→ Consignes: Reprenez les enregistrements, depuis la ligne contenant « Task: Click www.americanexpress.com » jusqu'à celle contenant « point(19,629) » incluses. Remplacez-y « briefcase icon » par « folder icon » sans rien modifier d'autre.

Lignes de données
┄┄┄┄┄┄┄┄┄┄┄┄┄┄┄┄┄┄┄┄

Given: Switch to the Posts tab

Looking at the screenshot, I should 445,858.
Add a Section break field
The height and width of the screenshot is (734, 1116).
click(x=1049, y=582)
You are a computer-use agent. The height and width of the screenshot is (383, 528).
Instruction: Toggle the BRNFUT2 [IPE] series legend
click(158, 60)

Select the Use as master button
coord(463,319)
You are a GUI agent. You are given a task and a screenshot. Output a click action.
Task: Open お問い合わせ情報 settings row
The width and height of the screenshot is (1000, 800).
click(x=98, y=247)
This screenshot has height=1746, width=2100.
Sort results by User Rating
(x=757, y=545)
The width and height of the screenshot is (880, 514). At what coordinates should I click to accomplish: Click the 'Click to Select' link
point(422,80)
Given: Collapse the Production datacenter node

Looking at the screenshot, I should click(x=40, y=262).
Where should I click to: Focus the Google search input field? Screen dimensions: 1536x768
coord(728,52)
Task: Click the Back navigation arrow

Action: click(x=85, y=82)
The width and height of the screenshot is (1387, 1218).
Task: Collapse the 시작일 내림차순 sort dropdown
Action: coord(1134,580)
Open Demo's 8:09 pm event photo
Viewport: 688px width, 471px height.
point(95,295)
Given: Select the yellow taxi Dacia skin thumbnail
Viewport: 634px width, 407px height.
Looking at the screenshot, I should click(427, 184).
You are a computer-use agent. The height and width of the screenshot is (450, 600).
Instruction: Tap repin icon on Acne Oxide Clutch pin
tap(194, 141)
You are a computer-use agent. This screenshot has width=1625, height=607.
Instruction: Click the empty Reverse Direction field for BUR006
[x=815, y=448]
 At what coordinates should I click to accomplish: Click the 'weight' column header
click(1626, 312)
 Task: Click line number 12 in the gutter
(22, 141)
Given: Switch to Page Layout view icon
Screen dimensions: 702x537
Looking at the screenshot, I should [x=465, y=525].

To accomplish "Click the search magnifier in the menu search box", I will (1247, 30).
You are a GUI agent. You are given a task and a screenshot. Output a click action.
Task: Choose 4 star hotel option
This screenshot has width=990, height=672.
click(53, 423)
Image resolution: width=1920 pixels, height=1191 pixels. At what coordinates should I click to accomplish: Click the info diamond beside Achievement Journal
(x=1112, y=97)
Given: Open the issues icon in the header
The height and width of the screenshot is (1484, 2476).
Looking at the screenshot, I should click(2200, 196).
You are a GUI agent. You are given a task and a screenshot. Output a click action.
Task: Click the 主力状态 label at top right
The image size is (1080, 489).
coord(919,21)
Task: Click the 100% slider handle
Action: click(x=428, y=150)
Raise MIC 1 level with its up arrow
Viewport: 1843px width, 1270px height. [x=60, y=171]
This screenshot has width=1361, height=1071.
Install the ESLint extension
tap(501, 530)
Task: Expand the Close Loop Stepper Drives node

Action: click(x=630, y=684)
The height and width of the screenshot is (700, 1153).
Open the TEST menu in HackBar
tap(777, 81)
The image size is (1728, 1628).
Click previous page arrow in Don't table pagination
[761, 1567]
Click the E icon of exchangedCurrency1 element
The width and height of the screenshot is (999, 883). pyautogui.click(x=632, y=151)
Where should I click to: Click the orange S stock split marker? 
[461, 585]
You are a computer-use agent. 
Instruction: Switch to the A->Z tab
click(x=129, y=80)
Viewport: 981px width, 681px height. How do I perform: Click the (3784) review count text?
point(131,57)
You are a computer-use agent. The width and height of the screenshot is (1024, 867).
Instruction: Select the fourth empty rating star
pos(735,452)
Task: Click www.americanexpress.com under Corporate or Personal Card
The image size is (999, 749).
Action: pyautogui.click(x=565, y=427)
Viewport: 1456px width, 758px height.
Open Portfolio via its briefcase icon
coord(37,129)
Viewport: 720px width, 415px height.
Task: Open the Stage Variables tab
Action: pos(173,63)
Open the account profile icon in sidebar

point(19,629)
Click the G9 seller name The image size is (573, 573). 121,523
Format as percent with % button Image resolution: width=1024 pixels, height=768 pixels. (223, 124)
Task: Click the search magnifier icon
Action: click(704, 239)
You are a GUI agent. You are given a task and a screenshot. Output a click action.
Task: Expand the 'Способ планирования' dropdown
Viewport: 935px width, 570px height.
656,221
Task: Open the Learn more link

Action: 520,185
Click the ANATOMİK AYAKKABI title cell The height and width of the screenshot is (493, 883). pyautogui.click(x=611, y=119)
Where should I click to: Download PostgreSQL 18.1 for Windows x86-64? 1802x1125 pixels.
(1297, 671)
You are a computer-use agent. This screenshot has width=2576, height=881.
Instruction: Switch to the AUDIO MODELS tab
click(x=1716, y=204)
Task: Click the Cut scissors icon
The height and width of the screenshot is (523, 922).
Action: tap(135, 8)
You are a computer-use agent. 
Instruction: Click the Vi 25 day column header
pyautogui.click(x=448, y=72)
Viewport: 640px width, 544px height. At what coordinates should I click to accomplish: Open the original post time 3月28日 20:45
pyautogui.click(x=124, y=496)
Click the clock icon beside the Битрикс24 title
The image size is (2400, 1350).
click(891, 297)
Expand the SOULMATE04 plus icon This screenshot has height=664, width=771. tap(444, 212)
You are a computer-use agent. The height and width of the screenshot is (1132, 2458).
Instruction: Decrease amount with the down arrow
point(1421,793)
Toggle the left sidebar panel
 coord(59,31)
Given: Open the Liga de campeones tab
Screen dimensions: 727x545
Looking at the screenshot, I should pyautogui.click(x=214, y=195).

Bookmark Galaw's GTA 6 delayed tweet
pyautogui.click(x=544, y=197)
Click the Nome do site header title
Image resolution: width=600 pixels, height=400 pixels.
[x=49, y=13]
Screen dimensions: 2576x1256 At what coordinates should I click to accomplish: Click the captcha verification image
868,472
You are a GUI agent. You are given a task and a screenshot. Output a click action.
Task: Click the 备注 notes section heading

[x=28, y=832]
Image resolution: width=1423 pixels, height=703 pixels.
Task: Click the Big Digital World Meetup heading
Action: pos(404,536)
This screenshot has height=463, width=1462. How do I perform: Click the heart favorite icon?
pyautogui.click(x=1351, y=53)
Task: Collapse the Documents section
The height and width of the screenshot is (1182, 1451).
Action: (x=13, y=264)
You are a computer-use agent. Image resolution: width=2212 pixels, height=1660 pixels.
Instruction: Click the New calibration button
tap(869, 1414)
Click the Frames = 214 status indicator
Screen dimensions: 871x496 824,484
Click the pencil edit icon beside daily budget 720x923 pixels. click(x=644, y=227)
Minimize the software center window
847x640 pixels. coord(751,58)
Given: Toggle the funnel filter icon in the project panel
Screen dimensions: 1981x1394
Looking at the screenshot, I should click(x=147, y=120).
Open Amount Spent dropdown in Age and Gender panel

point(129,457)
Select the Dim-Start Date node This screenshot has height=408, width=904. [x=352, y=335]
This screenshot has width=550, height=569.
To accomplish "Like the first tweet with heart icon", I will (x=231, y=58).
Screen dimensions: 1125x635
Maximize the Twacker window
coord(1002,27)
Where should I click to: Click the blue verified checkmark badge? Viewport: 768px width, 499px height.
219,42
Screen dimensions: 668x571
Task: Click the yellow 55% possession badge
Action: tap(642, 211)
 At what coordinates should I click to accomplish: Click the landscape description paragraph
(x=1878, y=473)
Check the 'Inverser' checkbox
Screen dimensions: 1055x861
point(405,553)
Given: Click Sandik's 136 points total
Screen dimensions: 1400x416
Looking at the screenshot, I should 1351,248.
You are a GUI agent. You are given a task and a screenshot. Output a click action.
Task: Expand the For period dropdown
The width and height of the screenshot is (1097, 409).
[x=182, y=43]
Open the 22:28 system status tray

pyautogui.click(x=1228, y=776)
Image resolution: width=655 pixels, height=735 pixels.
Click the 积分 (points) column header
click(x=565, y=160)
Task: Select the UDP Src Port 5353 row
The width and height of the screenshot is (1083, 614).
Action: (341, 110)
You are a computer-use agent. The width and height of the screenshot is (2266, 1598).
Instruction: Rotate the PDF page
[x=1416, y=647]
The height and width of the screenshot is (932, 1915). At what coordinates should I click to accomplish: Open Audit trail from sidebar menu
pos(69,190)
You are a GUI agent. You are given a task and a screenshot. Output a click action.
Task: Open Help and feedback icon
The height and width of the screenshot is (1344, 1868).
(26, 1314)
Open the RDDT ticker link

┄┄┄┄┄┄┄┄┄┄┄┄┄┄┄┄┄┄┄┄

→ Bonne réponse:
Task: Click www.americanexpress.com under Corporate or Personal Card
The image size is (999, 749).
Action: pyautogui.click(x=565, y=427)
Viewport: 1456px width, 758px height.
Open Portfolio via its folder icon
coord(37,129)
Viewport: 720px width, 415px height.
Task: Open the Stage Variables tab
Action: pos(173,63)
Open the account profile icon in sidebar

point(19,629)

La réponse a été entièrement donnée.